Recently we finished a first series of flight tests of our “drone-borne” gamma-ray sensor. To answer to the increasing demand for drone-borne sensing systems, we decided almost a year ago, to start the development of a lightweight and rugged version of our gamma-ray detection systems; the “drone detector”. The aim of the project is to create a low-weight, low power and fully self-contained sensor system fit to be used underneath a “standard” unmanned areal vehicle (UAV). A challenge that – as we found – not only involves a fully new detector design, both in hardware as in software, but also a careful look at the drone specifics as we found out the hard way when our first prototype crashed while flying…

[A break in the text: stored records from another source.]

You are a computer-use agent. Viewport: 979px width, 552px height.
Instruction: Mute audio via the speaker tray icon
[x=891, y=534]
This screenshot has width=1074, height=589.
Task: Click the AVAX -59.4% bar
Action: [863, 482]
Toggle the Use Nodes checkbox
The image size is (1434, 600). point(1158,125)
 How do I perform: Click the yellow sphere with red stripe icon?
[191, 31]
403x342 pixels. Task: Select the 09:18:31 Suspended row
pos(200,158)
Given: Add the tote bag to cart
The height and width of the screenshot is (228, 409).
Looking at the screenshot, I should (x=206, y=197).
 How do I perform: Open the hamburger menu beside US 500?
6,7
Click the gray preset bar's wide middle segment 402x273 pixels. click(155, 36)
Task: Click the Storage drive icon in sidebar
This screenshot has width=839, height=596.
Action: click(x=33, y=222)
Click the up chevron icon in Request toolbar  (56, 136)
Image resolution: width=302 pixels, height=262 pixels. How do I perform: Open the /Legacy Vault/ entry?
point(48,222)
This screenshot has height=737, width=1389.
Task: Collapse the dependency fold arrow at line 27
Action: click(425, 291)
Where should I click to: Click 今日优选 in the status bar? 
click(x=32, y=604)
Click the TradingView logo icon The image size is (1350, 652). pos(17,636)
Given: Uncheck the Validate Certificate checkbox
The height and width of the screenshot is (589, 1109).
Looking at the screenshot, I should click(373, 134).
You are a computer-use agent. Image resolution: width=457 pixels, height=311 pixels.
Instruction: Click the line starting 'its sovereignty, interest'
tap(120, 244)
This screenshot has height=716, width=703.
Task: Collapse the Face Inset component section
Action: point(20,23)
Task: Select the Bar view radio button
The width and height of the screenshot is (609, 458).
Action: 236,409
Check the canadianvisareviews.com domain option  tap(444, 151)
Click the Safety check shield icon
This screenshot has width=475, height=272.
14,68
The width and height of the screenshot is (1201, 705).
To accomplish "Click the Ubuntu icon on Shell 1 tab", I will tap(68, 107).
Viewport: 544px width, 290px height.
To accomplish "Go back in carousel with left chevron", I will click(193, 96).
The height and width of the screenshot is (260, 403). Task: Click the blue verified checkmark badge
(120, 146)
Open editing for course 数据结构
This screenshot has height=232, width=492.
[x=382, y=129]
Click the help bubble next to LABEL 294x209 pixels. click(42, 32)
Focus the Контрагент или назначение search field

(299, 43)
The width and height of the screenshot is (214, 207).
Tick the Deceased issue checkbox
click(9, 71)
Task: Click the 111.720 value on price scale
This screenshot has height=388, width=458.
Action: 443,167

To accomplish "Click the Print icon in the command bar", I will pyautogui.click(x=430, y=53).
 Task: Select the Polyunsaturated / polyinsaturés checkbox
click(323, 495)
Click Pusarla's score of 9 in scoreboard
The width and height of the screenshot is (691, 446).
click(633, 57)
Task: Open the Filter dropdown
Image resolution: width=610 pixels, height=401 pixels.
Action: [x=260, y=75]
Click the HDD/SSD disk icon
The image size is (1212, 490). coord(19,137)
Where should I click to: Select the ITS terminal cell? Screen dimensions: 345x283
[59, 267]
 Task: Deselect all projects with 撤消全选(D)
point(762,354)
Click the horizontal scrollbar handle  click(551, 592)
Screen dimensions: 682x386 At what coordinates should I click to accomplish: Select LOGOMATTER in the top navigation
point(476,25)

The project aimed at solving a number of issues that prohibit the use of “standard” gamma-ray detector systems on drones. We had to figure out a new shape and size of the sensitive part of the detector. Next to that, the type of material used for the radiation detecting part had to be revised, and a new type of optimized housing had to be developed for the sensor. In a second phase we worked on the miniaturization of the sensor electronics. Small footprint and low-power electronics are key for a drone system. A 3rd step in the project was to create embedded software for the system to become fully self-contained. Traditional radiation sensing systems require some kind of operator interference. This of course cannot be done on a drone so we had to find ways to have the system control itself.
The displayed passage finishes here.